Jamais les biches ne cesseraient de vivre sous les ramures, les corbeaux de s’assembler en troupes noires ; les ramiers, les cigognes, les canards, les grues, les hirondelles de parcourir la vaste étendue…
Un monde où n’existerait plus les vautours, ni l’aigle, ni le lion des cavernes, ni le léopard roux ou le léopard noir, ni les hérons rêvant sur les promontoires, ni les insectes sans nombre, ni les bêtes des eaux, n’avait aucune figure pour Helgvor. »
Extrait de la nouvelle Le Voyage :
« Il me reste, de ce voyage, un souvenir délicieux. J’ai mieux senti la Vie de la Terre. Et j’ai compris avec intensité et mélancolie que l’homme faisait fausse route, - qu’il était temps de revenir à plus de fraternité envers les frères inférieurs, - que notre existence serait cent fois plus belle, plus noble et plus haute si nous pouvions cesser notre épouvantable tuerie et faire des alliés de ces bêtes superbes dont nous faisons actuellement nos victimes. »

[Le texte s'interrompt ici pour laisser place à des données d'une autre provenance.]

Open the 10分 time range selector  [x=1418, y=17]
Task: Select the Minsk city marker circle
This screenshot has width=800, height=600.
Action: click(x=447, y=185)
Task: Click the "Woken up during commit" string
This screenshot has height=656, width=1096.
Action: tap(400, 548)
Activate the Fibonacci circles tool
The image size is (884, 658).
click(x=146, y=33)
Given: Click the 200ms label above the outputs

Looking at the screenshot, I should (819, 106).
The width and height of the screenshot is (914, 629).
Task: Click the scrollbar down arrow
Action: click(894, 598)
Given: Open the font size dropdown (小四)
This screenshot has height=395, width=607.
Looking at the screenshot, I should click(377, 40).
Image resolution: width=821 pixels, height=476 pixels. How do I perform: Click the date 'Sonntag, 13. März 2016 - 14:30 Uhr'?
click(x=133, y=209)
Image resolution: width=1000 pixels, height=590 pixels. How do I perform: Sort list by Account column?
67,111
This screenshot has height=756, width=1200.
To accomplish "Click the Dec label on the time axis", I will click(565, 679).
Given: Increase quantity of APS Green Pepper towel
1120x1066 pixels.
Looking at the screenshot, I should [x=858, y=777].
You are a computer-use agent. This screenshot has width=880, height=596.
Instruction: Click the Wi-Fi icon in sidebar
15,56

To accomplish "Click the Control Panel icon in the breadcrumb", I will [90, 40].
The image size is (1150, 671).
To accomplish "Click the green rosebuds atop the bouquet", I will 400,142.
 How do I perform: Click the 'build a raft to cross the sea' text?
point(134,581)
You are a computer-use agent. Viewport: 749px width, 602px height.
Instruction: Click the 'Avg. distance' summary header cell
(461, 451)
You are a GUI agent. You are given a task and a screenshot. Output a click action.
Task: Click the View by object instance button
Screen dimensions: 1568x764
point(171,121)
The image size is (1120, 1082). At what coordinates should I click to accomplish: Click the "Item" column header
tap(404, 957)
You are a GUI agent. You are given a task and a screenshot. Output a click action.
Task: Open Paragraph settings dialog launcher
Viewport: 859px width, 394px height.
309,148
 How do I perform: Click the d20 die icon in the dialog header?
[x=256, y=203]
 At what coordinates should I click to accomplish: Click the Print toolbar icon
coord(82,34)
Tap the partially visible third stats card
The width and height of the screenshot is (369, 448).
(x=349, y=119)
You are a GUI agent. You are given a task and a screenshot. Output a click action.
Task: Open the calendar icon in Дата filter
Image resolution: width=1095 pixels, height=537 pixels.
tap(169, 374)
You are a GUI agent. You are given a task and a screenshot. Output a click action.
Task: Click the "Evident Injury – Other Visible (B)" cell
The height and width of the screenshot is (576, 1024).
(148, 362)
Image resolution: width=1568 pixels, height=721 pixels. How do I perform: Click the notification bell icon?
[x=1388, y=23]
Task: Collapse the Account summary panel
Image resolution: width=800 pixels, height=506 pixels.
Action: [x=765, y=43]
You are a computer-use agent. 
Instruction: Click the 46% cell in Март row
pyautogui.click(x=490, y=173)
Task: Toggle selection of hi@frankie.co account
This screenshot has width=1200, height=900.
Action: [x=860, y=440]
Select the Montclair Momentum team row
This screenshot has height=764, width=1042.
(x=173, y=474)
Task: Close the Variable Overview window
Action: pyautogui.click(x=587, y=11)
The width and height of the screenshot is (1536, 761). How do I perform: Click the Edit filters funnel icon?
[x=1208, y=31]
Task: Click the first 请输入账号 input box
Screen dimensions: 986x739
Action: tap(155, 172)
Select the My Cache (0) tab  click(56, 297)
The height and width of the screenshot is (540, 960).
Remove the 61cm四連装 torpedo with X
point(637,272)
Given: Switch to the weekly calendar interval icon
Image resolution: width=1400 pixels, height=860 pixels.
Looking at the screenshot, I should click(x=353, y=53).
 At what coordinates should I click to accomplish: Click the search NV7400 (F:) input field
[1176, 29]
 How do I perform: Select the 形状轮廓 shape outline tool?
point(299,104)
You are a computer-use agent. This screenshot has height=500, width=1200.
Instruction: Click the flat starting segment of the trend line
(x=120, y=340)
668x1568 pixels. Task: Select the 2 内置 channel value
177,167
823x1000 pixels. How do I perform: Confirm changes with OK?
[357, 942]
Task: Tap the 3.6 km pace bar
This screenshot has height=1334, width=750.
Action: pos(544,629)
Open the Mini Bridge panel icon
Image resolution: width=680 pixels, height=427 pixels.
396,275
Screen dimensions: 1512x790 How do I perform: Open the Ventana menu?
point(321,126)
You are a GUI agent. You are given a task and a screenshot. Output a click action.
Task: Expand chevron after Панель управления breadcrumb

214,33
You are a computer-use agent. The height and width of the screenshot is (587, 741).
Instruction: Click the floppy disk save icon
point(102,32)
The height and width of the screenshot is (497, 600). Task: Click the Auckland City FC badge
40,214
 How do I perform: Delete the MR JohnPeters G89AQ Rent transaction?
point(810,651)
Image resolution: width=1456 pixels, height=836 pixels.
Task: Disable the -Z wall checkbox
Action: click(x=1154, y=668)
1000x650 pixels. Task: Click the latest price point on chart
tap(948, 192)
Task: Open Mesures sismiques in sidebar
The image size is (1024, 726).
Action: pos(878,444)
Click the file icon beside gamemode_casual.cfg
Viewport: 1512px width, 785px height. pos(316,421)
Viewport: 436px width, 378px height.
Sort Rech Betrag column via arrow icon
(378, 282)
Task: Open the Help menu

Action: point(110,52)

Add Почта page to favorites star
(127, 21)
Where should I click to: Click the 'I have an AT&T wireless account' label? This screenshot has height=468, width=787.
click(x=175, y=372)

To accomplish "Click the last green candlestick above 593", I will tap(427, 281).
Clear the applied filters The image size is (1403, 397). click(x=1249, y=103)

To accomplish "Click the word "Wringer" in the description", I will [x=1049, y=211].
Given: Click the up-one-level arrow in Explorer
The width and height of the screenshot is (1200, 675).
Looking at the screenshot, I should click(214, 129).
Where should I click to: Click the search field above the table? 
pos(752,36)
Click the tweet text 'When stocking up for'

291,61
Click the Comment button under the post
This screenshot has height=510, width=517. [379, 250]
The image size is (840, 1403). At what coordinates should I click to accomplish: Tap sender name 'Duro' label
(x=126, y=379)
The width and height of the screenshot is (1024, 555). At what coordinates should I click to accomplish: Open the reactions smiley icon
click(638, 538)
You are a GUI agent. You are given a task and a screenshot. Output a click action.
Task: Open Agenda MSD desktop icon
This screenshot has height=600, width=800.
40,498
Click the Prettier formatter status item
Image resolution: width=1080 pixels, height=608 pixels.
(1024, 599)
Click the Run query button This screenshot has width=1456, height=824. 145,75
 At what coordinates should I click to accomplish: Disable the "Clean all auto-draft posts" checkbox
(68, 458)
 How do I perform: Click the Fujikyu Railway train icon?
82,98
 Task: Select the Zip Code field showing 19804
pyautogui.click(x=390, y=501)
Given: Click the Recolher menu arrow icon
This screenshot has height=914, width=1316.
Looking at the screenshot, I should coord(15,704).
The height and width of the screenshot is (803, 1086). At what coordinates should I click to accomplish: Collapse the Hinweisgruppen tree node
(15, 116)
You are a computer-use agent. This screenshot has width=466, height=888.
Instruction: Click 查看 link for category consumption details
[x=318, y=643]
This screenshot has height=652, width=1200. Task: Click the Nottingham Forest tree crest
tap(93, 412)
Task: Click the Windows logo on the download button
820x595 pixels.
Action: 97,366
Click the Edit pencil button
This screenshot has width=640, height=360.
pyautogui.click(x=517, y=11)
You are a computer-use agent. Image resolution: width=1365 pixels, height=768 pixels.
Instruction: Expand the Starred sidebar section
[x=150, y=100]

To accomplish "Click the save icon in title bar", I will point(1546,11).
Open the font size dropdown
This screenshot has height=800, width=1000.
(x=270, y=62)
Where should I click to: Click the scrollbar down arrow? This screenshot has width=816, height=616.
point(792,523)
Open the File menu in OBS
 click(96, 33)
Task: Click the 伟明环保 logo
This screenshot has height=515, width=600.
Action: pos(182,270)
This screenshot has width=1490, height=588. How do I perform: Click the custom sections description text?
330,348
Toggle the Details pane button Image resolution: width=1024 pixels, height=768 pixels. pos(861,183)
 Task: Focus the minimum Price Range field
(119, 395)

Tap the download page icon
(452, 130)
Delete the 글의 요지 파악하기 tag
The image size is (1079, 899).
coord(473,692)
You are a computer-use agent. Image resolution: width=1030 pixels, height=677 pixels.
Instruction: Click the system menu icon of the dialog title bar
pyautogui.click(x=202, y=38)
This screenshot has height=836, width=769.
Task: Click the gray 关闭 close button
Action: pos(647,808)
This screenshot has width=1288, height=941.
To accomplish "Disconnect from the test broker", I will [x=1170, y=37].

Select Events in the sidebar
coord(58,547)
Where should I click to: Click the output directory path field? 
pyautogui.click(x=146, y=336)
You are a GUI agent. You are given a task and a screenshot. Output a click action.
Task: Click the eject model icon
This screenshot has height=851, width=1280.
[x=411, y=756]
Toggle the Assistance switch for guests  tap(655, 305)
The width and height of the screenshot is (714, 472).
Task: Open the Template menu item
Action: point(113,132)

Ce génial écrivain belge (1856 - 1940), membre et président de l'Académie Goncourt - à l'époque elle avait encore du sens, est injustement oublié aujourd'hui.
Il publia quantité d'ouvrages, certains avec son frère Rosny Jeune, dont les premiers textes de science-fiction en langue française et ses fameux romans des âges farouches, dont le public ne connaît souvent que La Guerre du feu.
Les romans et nouvelles préhistoriques de Jules-Henry Rosny Aîné sont présentés comme une littérature de jeunesse. Ne vous méprennez pas ! Il s'agit d'une littérature pour tous âges, un puissant antidote à notre époque neurasthénique. Cherchez dans les bibliothèques ou les armoires des maisons de famille, un Rosny vous ouvrira les portes d'un univers fabuleux, qui fut celui des hommes pendant des dizaines de millénaires.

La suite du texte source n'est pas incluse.